* _Records supplied_:

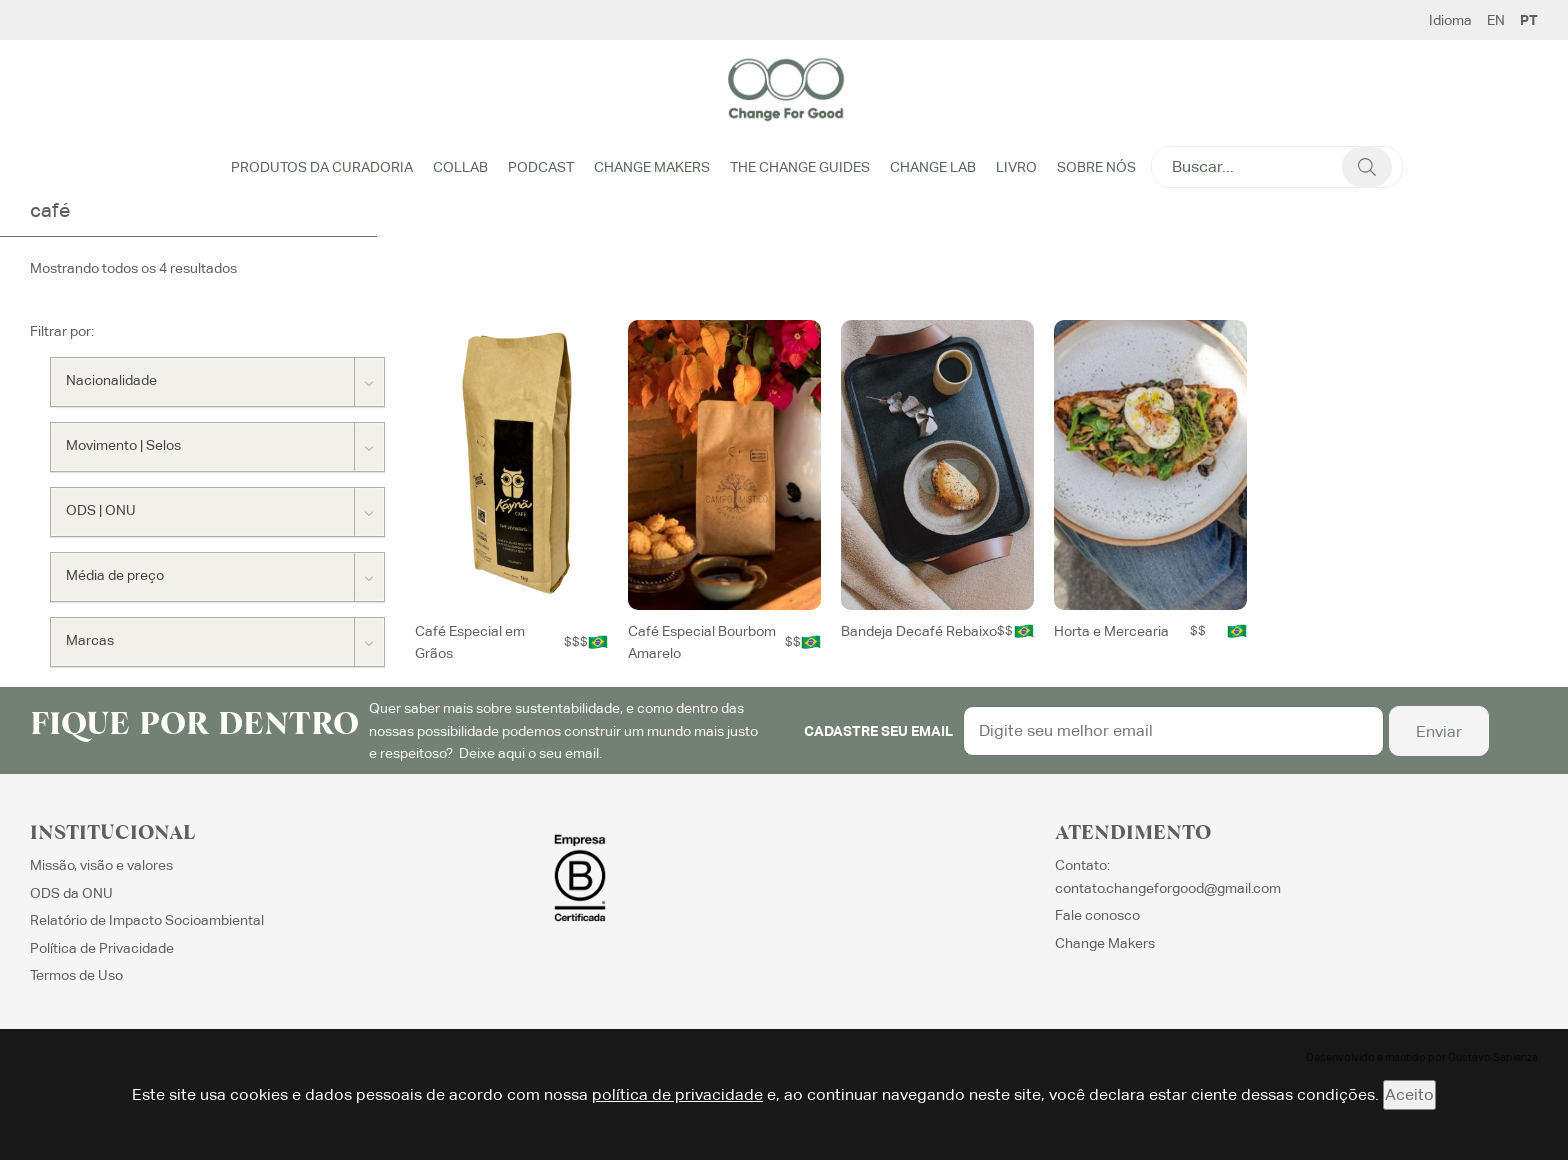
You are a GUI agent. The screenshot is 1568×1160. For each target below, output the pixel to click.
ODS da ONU (71, 893)
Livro (1016, 167)
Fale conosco (1097, 915)
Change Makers (652, 167)
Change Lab (933, 167)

* _Written problem_: Can you format all the data above as a JSON list of strings, one string per line, with blank lines and the picture left out?

* _Written answer_:
[
  "You are a GUI agent. The screenshot is 1568×1160. For each target below, output the pixel to click.",
  "ODS da ONU (71, 893)",
  "Livro (1016, 167)",
  "Fale conosco (1097, 915)",
  "Change Makers (652, 167)",
  "Change Lab (933, 167)"
]